ASSIGNED TASK: Only the text belongs in the copy: retype each record exactly as it appears.

RECORDS FOR THE TASK:
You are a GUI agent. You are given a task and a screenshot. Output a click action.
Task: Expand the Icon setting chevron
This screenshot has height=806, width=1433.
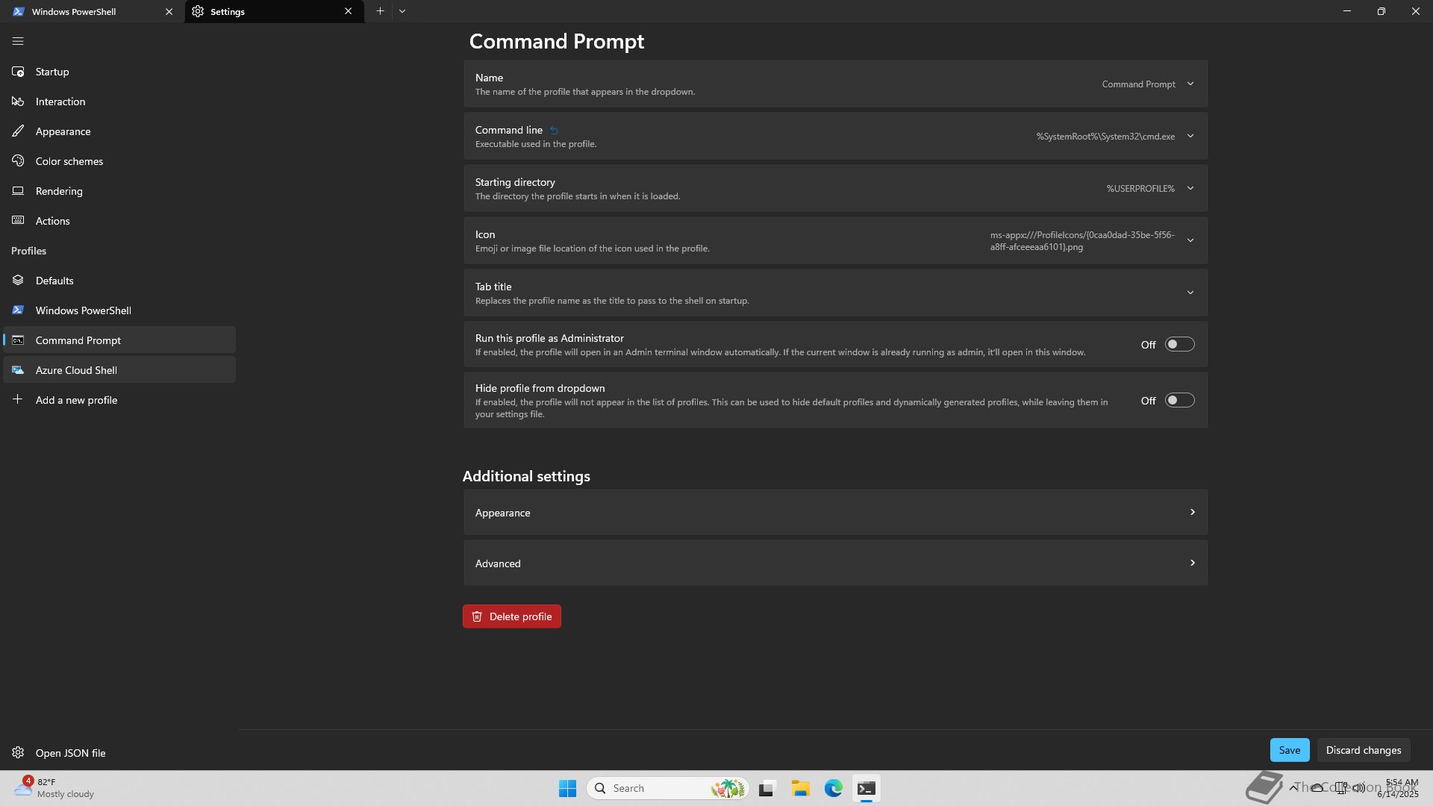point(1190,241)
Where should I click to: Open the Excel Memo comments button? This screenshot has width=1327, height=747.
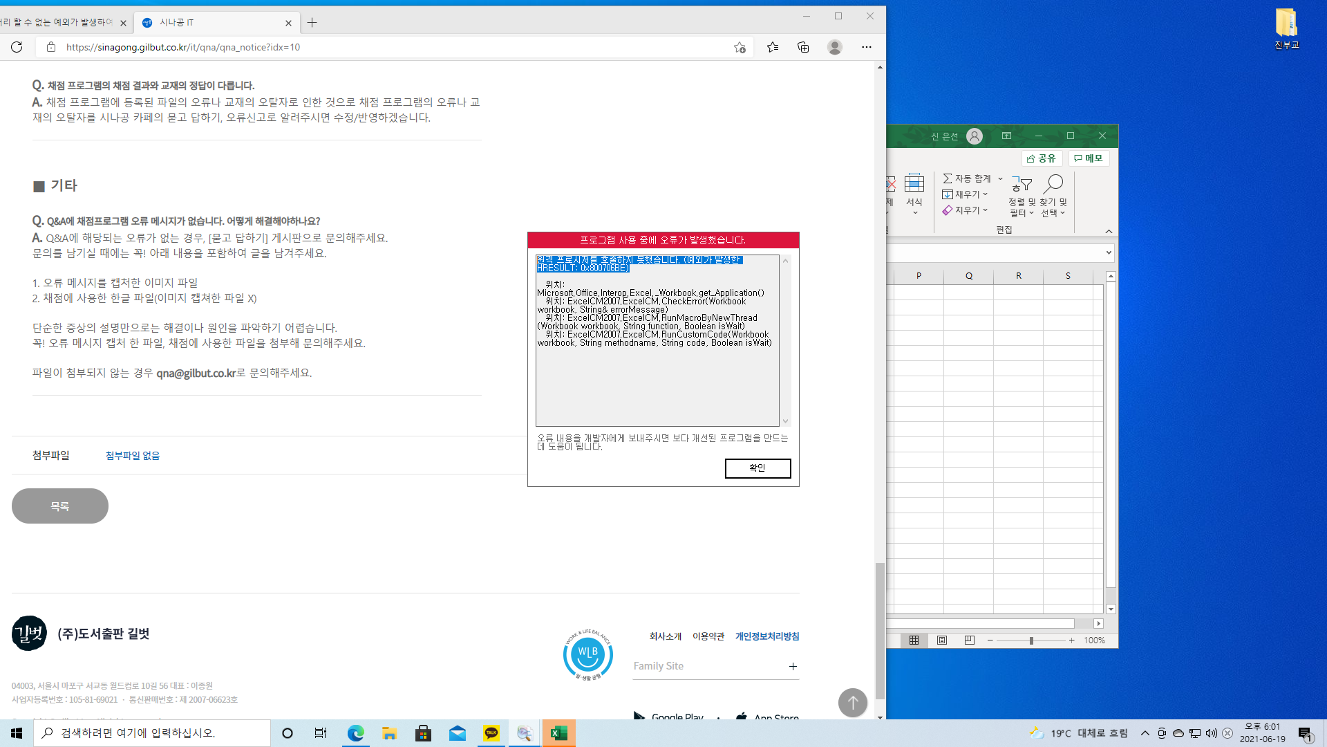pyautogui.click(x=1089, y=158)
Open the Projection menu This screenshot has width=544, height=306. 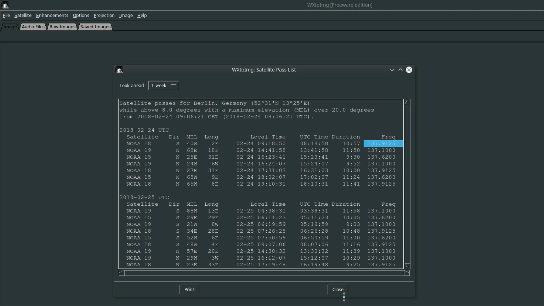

SOLUTION TO THE PROBLEM:
You are a GUI agent. You are given a task and a screenshot. Output a click action.
Task: Expand the Icon setting chevron
This screenshot has height=806, width=1433.
point(1190,241)
Where should I click to: Open the Excel Memo comments button? This screenshot has width=1327, height=747.
pyautogui.click(x=1089, y=158)
Open the Projection menu This screenshot has width=544, height=306. 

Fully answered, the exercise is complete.